-- start of Selected passage --

The goal of a major compaction is to end up with a single StoreFile per store. Major compactions also process delete markers and max versions. Attempting to process these during a minor compaction could cause side effects.

Compaction and Deletions.  When an explicit deletion occurs in HBase, the data is not actually deleted. Instead, a tombstone marker is written. The tombstone marker prevents the data from being returned with queries. During a major compaction, the data is actually deleted, and the tombstone marker is removed from the StoreFile. If the deletion happens because of an expired TTL, no tombstone is created. Instead, the expired data is filtered out and is not written back to the compacted StoreFile.

Compaction and Versions.  When you create a column family, you can specify the maximum number of versions to keep, by specifying HColumnDescriptor.setMaxVersions(int versions). The default value is 3. If more versions than the specified maximum exist, the excess versions are filtered out and not written back to the compacted StoreFile.

Major Compactions Can Impact Query Results

In some situations, older versions can be inadvertently resurrected if a newer version is explicitly deleted. See Section 5.9.2.2, “Major compactions change query results” for a more in-depth explanation. This situation is only possible before the compaction finishes.

In theory, major compactions improve performance. However, on a highly loaded system, major compactions can require an inappropriate number of resources and adversely affect performance. In a default configuration, major compactions are scheduled automatically to run once in a 7-day period. This is usually inappropriate for systems in production. You can manage major compactions manually. See Section 2.5.2.8, “Managed Compactions”.

Compactions do not perform region merges. See Section 17.2.2, “Merge” for more information on region merging.

9.7.6.7.1. Algorithm for Compaction File Selection - HBase 0.96.x and newer

The compaction algorithms used by HBase have evolved over time. HBase 0.96 introduced new algorithms for compaction file selection. To find out about the old algorithms, see Section 9.7.6.7, “Compaction”. The rest of this section describes the new algorithm. File selection happens in several phases and is controlled by several configurable parameters. These parameters will be explained in context, and then will be given in a table which shows their descriptions, defaults, and implications of changing them.

-- end of Selected passage --
-- start of Dataset content --

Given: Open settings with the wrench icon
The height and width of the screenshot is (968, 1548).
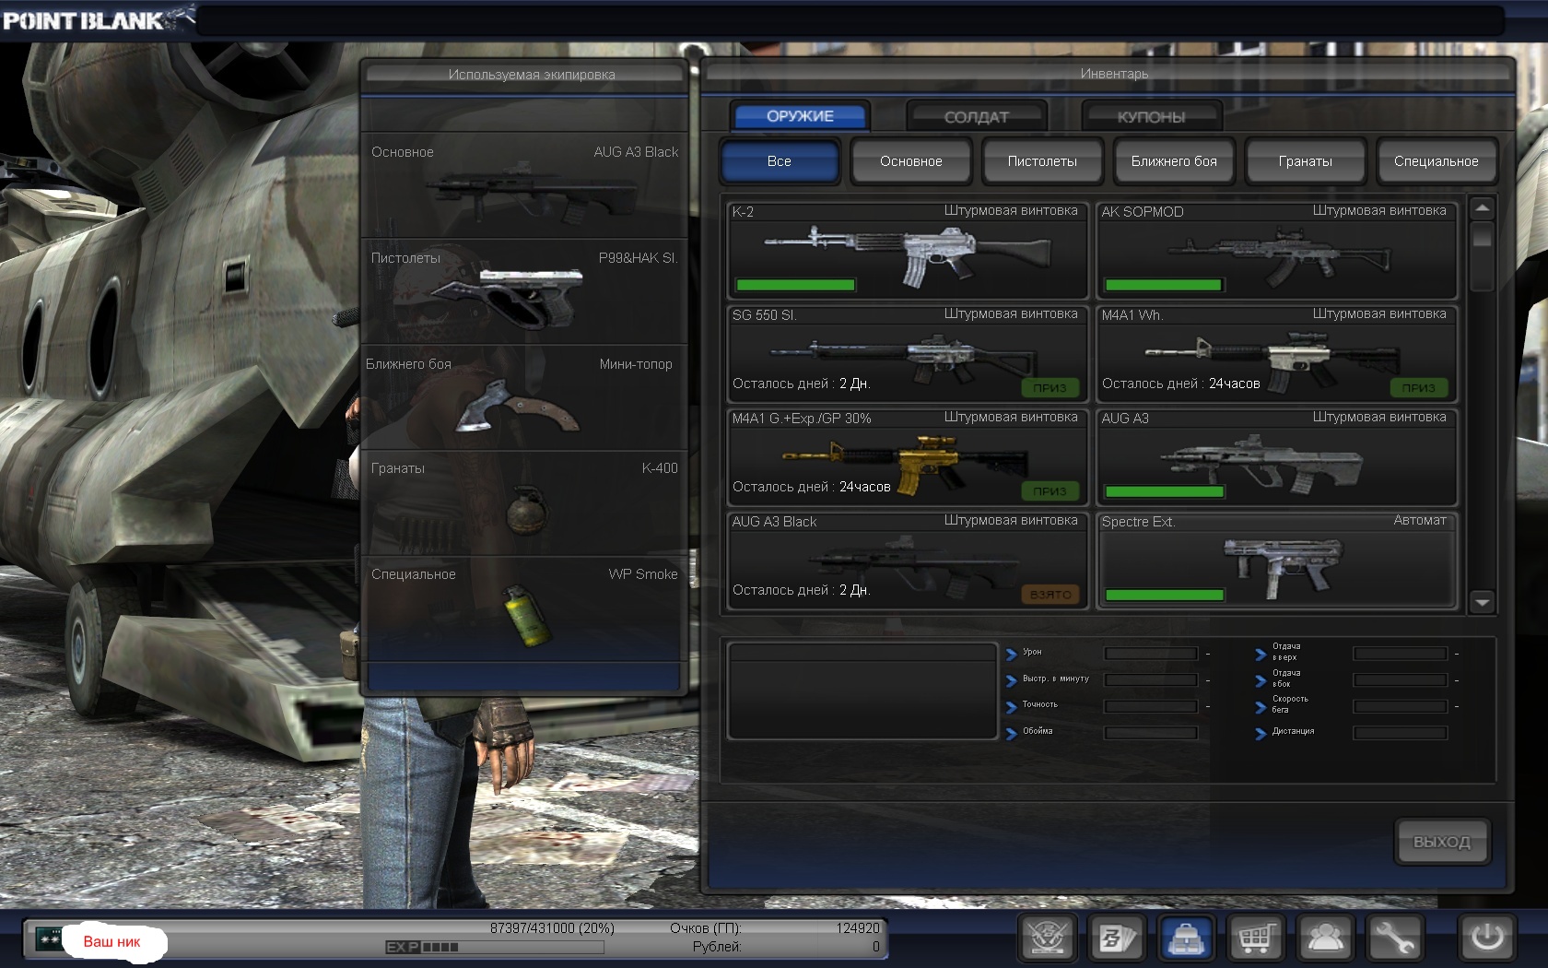Looking at the screenshot, I should tap(1394, 938).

-- end of Dataset content --

**What to work on:**
Write the next part of the HBase compaction passage, beginning right after its final sentence.

**Final result:**
TheExploringCompaction PolicyHBASE-7842 was introduced in HBase 0.96 and represents a major change in the algorithms for file selection for compactions. Its goal is to do the most impactful compaction with the lowest cost, in situations where a lot of files need compaction. In such a situation, the list of all eligible files is "explored", and files are grouped by size before any ratio-based algorithms are run. This favors clean-up of large numbers of small files before larger files are considered. For more details, refer to the link to the JIRA. Most of the code for this change can be reviewed in hbase-server/src/main/java/org/apache/hadoop/hbase/regionserver/compactions/ExploringCompactionPolicy.java.

Algorithms for Determining File List and Compaction Type

Create a list of all files which can possibly be compacted, ordered by sequence ID.

The first phase is to create a list of all candidates for compaction. A list is created of all StoreFiles not already in the compaction queue, and all files newer than the newest file that is currently being compacted. This list of files is ordered by the sequence ID. The sequence ID is generated when a Put is appended to the write-ahead log (WAL), and is stored in the metadata of the StoreFile.

Check to see if major compaction is required because there are too many StoreFiles and the memstore is too large.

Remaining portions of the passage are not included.